O governo dos Estados Unidos anunciou, nesta sexta-feira (24), a retomada do uso de injeções letais em execuções federais e a inclusão do fuzilamento como método alternativo para cumprimento da pena de morte. A medida foi confirmada pelo Departamento de Justiça e atende a uma diretriz do presidente Donald Trump para ampliar e acelerar a aplicação da punição máxima no país.
A decisão marca uma mudança significativa na política federal, especialmente após anos de restrições e debates sobre a legalidade e os impactos humanitários dos métodos utilizados nas execuções.
Críticas a políticas anteriores e mudança
No comunicado oficial, o Departamento de Justiça criticou a condução adotada durante a gestão do ex-presidente Joe Biden, classificando as análises realizadas naquele período como inadequadas. Durante o governo anterior, houve uma moratória nas execuções federais, além de questionamentos judiciais sobre o uso da injeção letal.
“O governo anterior falhou em seu dever de proteger o povo americano ao se recusar a buscar e aplicar a punição máxima contra os criminosos mais perigosos, incluindo terroristas, assassinos de crianças e assassinos de policiais”, disse o procurador-geral interino, Todd Blanche.
A retomada das execuções ocorre em um contexto de críticas crescentes a métodos considerados controversos. Em 2024, os Estados Unidos chegaram a utilizar, de forma inédita, a morte por asfixia, alternativa que gerou forte reação de organizações internacionais. Entidades como a ONU apontaram que o procedimento poderia causar sofrimento extremo, sendo comparado a práticas de tortura.
Sistema descentralizado e impacto nos estados
Embora a diretriz seja federal, a aplicação da pena de morte nos Estados Unidos ocorre de forma descentralizada, com regras próprias em cada estado. Ainda assim, decisões do governo central tendem a influenciar legislações e práticas locais.
Nos últimos anos, diversos estados suspenderam temporariamente o uso da injeção letal, seja por entraves judiciais ou pela dificuldade na obtenção dos medicamentos necessários. Em alguns casos, como na Carolina do Sul, execuções por fuzilamento voltaram a ser adotadas como alternativa diante da escassez desses insumos.

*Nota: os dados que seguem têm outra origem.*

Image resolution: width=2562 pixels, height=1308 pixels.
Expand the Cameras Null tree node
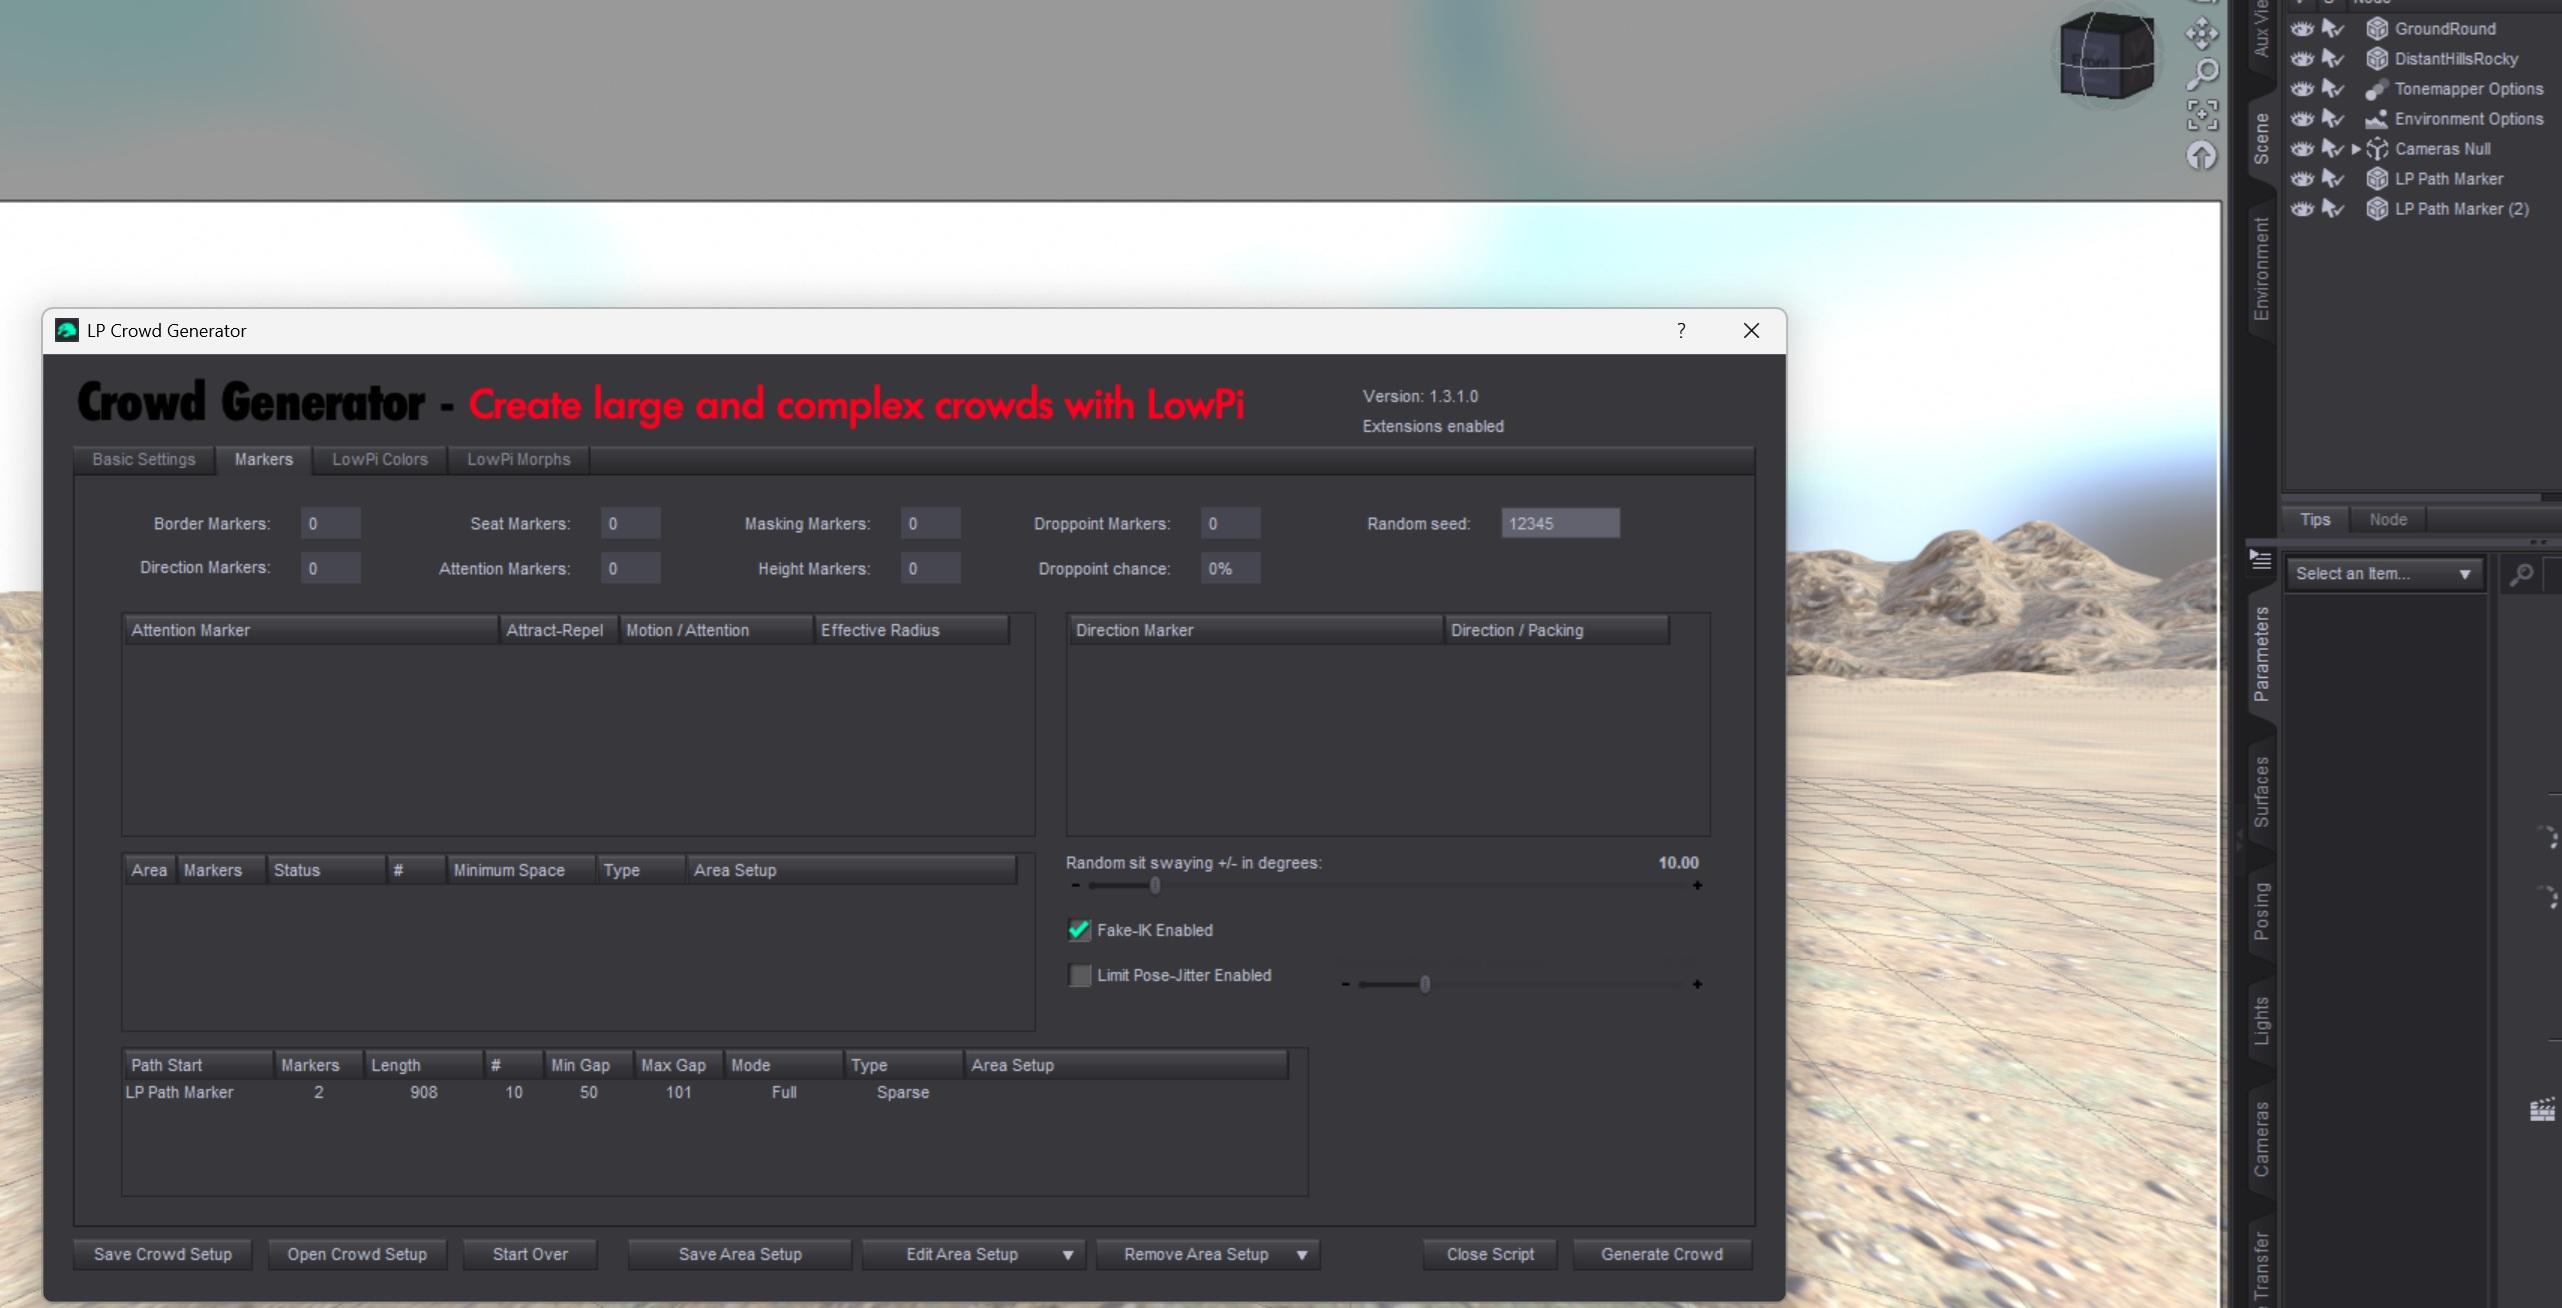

A retomada e ampliação dos métodos reacendem o debate sobre a pena de morte no país, especialmente em relação aos limites legais e às implicações humanitárias das técnicas empregadas. Enquanto defensores argumentam que a medida reforça o combate a crimes graves, críticos questionam os riscos de sofrimento excessivo e possíveis violações de direitos fundamentais.